Movies & TV

‘6:07’: Beirut Port catastrophe comes to TV

BEIRUT: Less than three months after the city’s port blast eviscerated nearby residential districts, killing 200 and displacing thousands more, MBC and its streaming service Shahed have responded to the disaster with “6:07,” a series of 15 short fiction films.

The first cluster of shorts by Lebanese filmmakers and television directors was released for streaming on Oct. 17 – the first anniversary of the civil disobedience campaign against the country’s political class.

Most learned about “6:07” via a trailer that appeared online in the run-up to its launch, a booming, high-concept series of jump cuts pushing the violence and human drama of the disaster. Based on the social media posts that arose in response to the trailer, many consider the project – certainly its tone-deaf marketing gambit – to be offensive.

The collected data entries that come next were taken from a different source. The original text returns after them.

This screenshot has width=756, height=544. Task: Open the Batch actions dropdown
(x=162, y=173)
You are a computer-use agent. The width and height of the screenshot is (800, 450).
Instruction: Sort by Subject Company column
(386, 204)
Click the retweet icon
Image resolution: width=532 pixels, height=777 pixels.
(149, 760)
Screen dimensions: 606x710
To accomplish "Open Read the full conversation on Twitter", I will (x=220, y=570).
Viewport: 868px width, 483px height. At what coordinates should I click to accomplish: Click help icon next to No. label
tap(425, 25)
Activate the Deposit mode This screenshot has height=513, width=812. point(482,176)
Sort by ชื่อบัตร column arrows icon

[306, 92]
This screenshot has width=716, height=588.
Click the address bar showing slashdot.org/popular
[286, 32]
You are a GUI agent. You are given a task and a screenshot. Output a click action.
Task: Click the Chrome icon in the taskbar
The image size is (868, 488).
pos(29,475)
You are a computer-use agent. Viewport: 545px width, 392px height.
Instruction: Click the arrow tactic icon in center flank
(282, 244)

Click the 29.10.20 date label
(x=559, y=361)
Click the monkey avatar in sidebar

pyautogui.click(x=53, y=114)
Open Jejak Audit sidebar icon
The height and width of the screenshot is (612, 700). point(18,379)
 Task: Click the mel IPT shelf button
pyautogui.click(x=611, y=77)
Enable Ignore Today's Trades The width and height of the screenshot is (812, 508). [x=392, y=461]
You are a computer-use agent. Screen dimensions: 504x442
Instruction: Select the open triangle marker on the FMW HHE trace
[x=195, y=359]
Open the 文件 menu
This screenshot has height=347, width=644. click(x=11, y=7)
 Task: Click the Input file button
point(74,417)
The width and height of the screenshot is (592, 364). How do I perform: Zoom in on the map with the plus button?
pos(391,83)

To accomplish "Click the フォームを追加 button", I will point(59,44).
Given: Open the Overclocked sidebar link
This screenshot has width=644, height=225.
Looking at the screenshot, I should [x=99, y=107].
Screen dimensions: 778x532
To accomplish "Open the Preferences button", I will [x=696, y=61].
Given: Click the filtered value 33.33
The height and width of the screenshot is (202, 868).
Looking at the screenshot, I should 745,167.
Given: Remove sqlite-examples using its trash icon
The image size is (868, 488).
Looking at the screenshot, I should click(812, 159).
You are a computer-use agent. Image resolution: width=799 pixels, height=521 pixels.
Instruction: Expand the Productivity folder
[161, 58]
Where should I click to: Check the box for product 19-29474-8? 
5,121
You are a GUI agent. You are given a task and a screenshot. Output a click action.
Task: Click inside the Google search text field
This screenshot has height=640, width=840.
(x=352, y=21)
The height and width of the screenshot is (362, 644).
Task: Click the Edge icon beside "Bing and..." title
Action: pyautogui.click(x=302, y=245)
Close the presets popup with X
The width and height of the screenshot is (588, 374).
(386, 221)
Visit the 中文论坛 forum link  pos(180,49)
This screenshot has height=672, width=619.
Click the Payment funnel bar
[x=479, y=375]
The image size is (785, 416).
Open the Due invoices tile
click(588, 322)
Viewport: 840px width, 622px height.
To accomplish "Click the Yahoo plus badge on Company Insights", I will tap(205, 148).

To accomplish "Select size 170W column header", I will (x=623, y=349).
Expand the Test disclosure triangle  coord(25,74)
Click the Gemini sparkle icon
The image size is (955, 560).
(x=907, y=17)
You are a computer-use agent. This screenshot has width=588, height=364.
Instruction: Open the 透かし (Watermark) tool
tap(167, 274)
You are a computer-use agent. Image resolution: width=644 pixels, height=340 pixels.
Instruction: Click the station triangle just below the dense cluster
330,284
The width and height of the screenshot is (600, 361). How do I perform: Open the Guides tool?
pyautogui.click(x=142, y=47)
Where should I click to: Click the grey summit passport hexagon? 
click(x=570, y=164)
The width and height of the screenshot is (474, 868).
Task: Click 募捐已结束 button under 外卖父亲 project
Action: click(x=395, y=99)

“Unprofessional, disgusting, and inhuman. Your company is seeking profit out of tragedy and out of people's suffering,” wrote one Twitter user. “Disgusting and insensitive,” wrote another, saying it was too soon for melodramatic depictions of real death and widespread trauma, “capitalizing on the grief of the people for a quick cash grab.”

“We created this project to pay tribute to the victims,” said director Mazen Fayad, who pitched the project to MBC. “We started by talking to victims’ families and they were all in favor of it. They were like, ‘Thank God somebody’s doing this because so far no one’s done anything. The government’s offered no compensation ...’

“We’re filmmakers. Our job is to immortalize these martyrs and victims. The firefighters are the only martyrs in this story. Martyrs know what they’re doing. The other people were victims. Then they became numbers.”

A director participating in “6:07” told The Daily Star contributors were presented with 25 stories that had emerged from the aftermath of the Aug. 4 blast and invited to use them as the basis of their work.

“All the shorts are fictions, inspired by real events,” Fayad confirmed, but there is some thematic variety among them. “Films about individuals end with a tribute to the victim, all with the families’ approval. There are also films that weave together different stories. Then there are pieces that take up issues, like the missing, or living martyrs – those with lost limbs or family members or suffering from PTSD.

“We’ve tried to tackle as much as we can, while giving each director an opportunity to express him or herself in their own way.”

Fayad says he’s been a great supporter of the thawra that commenced one year ago. His own short, called “Abbas and Fadel,” focuses on those Lebanese who have been on the street demonstrating against change – specifically some of the residents of Khandaq al-Ghamiq, a neighborhood whose miserably poor residents are ardent supporters of the political status quo.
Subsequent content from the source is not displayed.